The recent kidnappings underscore how Syria's revolution has affected Lebanon's stability, not to mention bringing up the memories of Lebanon's civil war in the 1980s. Thus far, the embassies of Saudi Arabia, Qatar, and the United Arab Emirates, all majority-Sunni countries, have issued warnings telling their citizens living in Lebanon to leave the country.

But the al-Meqdad clan insits their quarrel is only with the Syrian Free Army and the Turks, who are backing the Sunni-led insurgence. Syrian President Bashar Al-Assad is an Alawite Muslim, an offshhot of Shiite Islam. The al-Meqdad clan says it is putting pressure on the Free Syrian Army to release its kinsman.

"The Syrian Free Army is our enemy," said Maher al-Meqdad, a spokesman for the clan, to Reuters, also warning that if Hassan al-Meqdad is killed, the Turkish national will be killed first. The man was reportedly in Lebanon on business.
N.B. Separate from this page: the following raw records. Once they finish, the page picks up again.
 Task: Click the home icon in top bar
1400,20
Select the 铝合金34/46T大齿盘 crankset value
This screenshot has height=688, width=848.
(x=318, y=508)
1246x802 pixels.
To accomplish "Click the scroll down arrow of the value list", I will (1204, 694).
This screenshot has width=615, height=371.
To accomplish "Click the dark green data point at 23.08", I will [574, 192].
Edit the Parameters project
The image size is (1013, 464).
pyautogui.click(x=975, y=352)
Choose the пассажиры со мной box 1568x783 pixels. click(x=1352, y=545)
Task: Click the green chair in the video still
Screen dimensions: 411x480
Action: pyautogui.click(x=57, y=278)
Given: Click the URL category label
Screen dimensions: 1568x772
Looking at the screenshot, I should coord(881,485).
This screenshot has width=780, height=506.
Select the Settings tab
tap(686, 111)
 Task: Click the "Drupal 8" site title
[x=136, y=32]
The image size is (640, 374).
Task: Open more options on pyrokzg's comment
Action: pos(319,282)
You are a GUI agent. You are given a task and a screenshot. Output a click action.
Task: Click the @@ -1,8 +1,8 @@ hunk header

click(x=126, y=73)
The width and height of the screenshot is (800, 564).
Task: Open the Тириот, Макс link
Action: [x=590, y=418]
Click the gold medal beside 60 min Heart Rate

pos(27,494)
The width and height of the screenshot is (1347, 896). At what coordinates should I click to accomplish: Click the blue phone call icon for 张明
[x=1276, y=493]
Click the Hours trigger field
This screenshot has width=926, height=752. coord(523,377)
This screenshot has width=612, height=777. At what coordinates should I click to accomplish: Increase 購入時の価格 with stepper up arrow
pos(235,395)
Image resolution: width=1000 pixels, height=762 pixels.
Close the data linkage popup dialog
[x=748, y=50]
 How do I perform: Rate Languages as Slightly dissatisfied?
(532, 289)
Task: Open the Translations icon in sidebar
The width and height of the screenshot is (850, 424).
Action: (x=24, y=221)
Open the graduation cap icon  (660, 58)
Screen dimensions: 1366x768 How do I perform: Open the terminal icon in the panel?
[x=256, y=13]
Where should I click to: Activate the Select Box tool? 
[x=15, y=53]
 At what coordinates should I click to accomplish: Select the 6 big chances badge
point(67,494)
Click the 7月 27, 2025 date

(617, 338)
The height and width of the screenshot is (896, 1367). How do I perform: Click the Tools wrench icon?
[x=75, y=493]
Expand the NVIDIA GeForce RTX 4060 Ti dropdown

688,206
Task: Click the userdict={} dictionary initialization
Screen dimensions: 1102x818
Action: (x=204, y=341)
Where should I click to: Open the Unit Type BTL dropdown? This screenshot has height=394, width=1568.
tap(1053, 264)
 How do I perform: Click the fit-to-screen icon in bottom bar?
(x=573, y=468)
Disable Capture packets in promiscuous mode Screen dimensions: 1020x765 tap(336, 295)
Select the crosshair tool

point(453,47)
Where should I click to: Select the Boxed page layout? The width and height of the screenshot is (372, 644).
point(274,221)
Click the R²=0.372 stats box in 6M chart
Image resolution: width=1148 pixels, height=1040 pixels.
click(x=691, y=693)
"The snowball will grow," warned Hatem al-Meqdad, also speaking to Reuters.

The BBC's Kevin Connolly's said that for the al-Meqdad's, the Syrian conflict is simply a sectarian conflict. "In their view, this is about Sunni Muslim rebels trying to unseat a man whose Alawite faith makes him part of the spectrum of Shia Islam," Connolly wrote. "Their remedy is simple. Take Sunnis hostage in Lebanon."